Production of a transparent heat-resistant injection-molded article characterized by heating in a mold that is heated to a temperature higher than the cold crystallization temperature of the resin composition and lower than the melting point of the resin having the lowest melting point among the resins used. Method. 8. A resin composition comprising 10 to less than 60 parts by weight of at least one polybutylene terephthalate-based resin and 90 to 40 parts by weight of at least one amorphous polyethylene terephthalate-based resin, which is quenched.

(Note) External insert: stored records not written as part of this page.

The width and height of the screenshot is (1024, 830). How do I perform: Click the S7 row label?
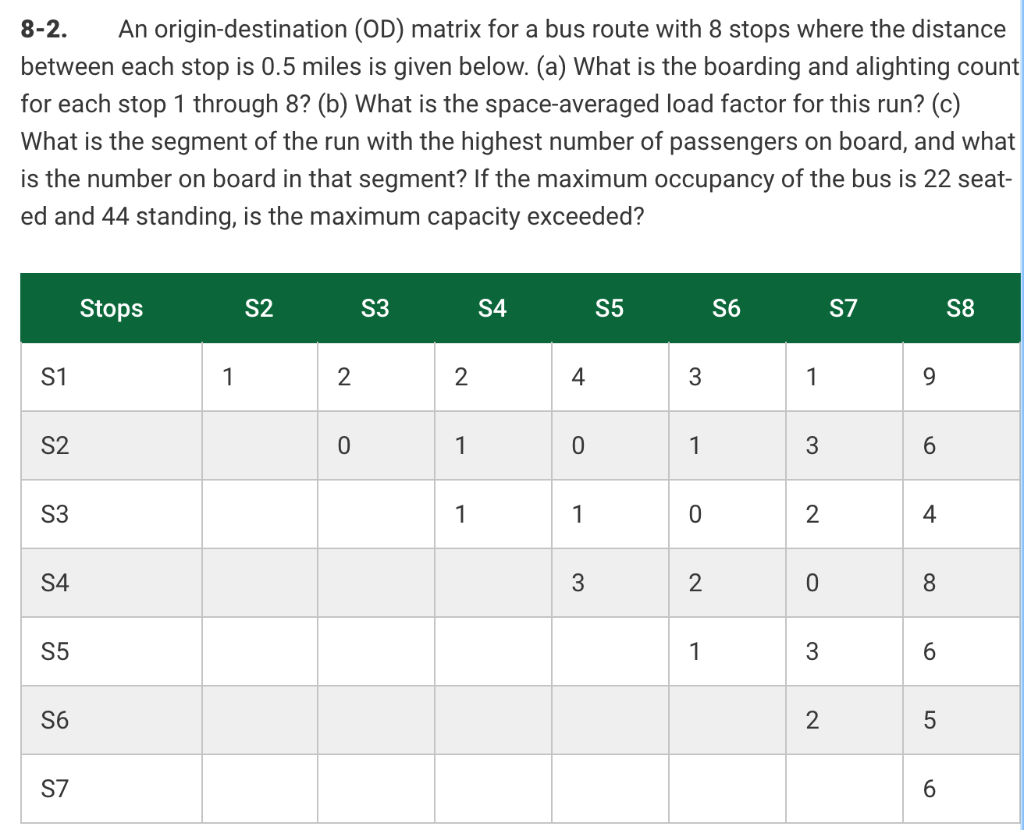coord(111,788)
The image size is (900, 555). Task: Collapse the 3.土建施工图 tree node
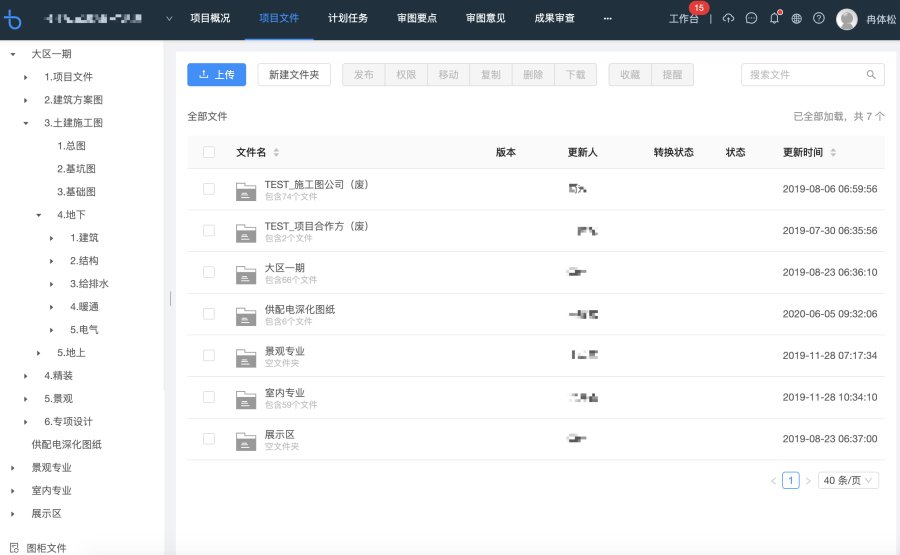[x=26, y=123]
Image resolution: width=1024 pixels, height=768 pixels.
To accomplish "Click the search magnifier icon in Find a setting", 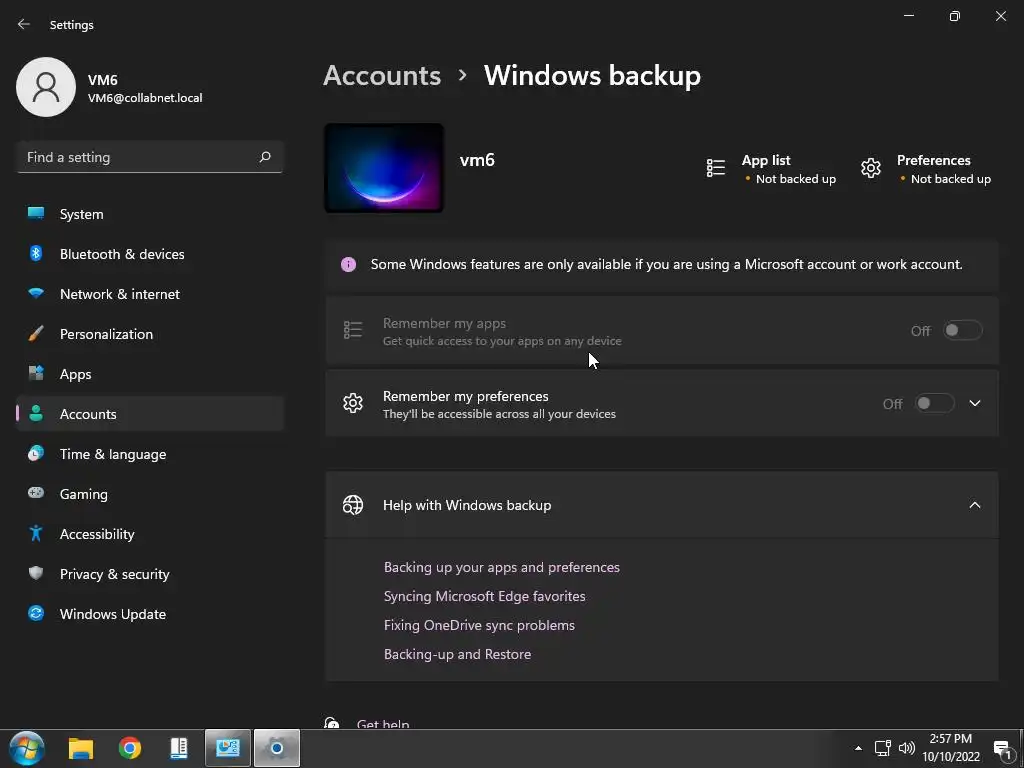I will point(264,157).
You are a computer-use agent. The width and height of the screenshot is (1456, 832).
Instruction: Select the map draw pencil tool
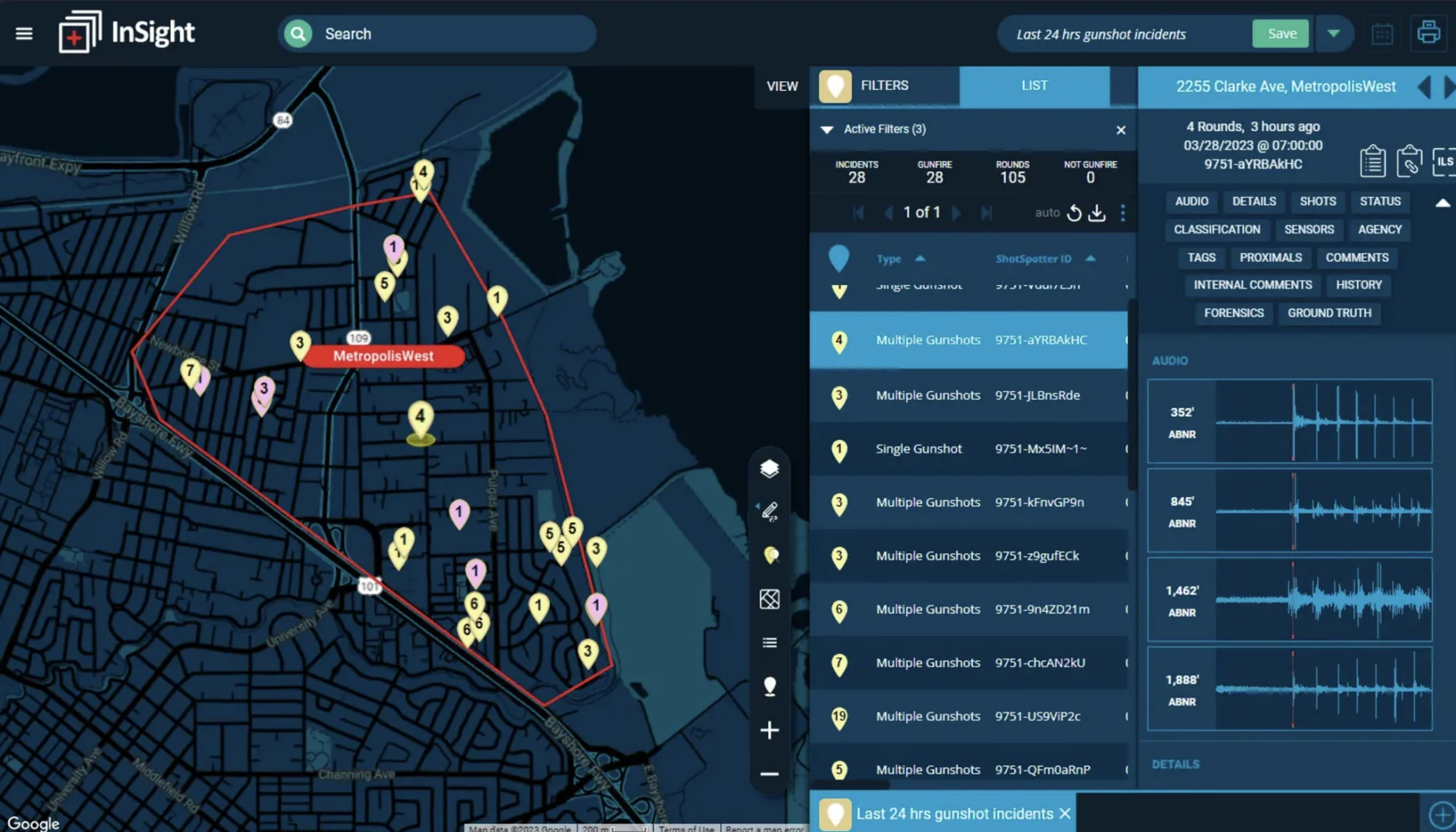[x=769, y=512]
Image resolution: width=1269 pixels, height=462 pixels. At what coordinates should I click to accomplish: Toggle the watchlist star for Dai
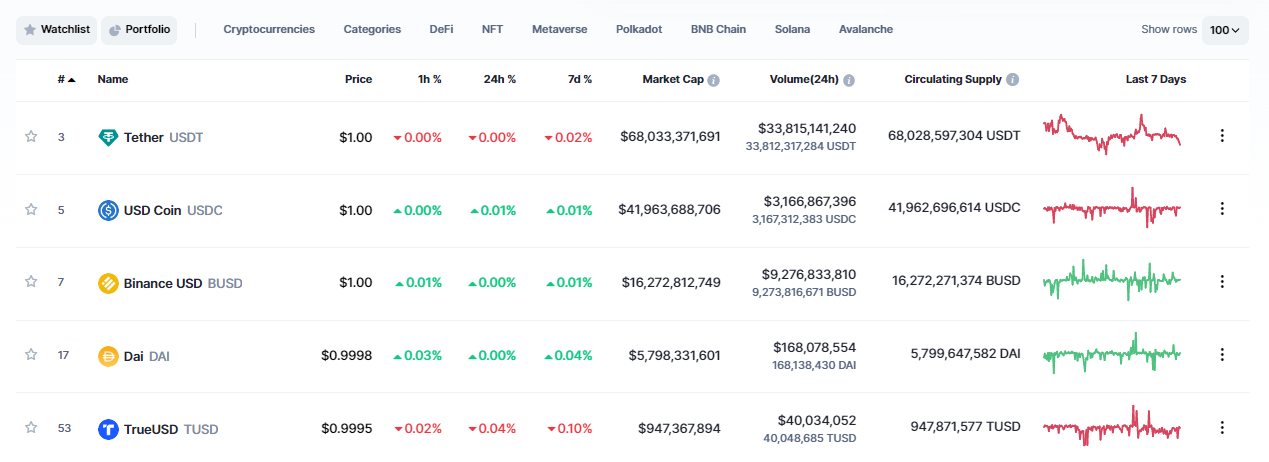(x=31, y=355)
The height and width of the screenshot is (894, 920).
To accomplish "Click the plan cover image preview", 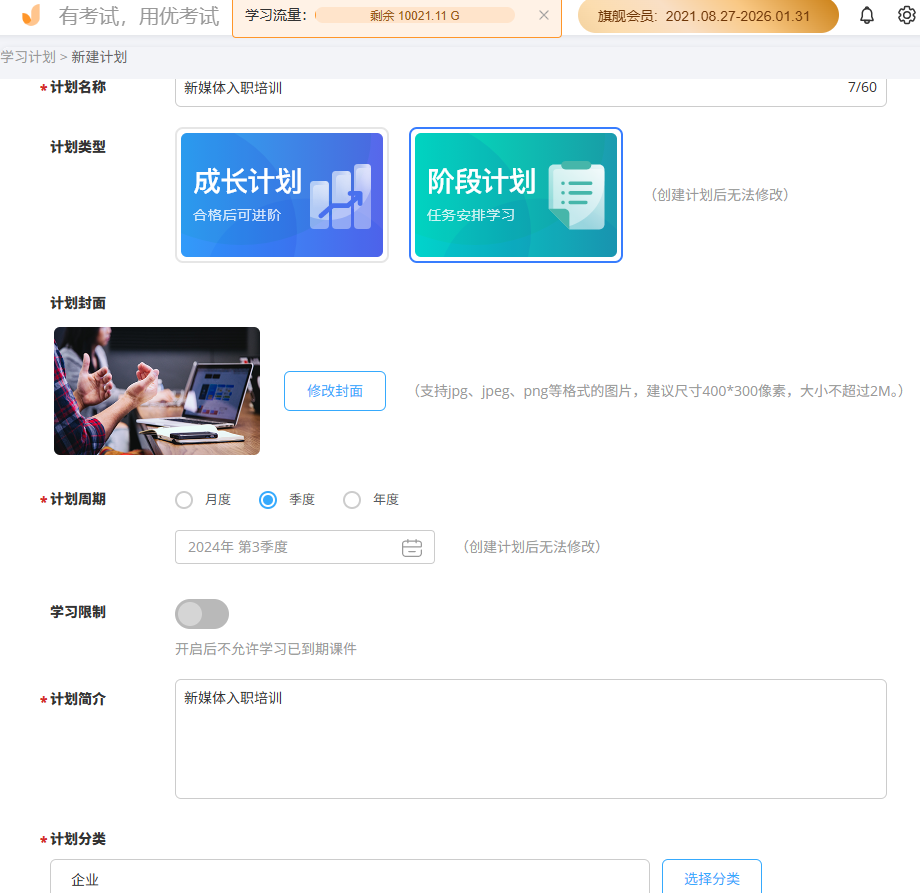I will click(x=156, y=390).
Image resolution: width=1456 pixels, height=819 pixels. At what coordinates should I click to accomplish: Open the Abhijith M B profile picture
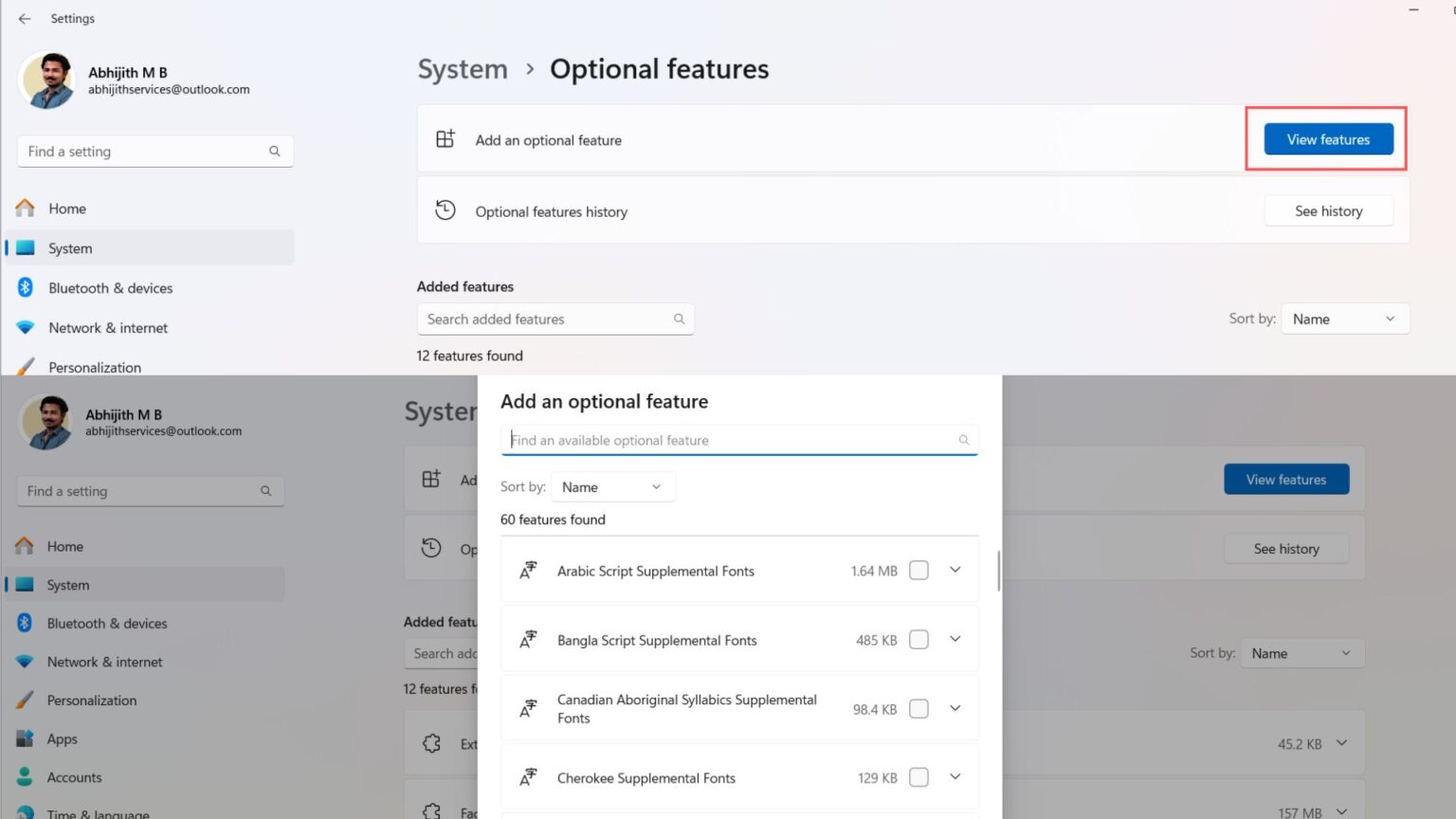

Injection molding is performed, and the obtained molded article is used at a temperature higher than the lowest glass transition point of the resin to be used and lower than the highest glass transition point of the resin used [however, polybutylene terephthalate-based resin (polybutylene terephthalate alone) 100 parts by weight (excluding polymer) at a temperature higher than the lowest glass transition point of the polybutylene terephthalate-based resin and lower than the lowest cold crystallization temperature] for 1 minute to 50
A transparent heat resistance characterized by annealing for 0 hours or annealing online in the manufacture of molded products, and then heating in a mold that is heated to a temperature lower than the melting point of the resin with the lowest melting point among the resins used. Manufacturing method for injection molded products.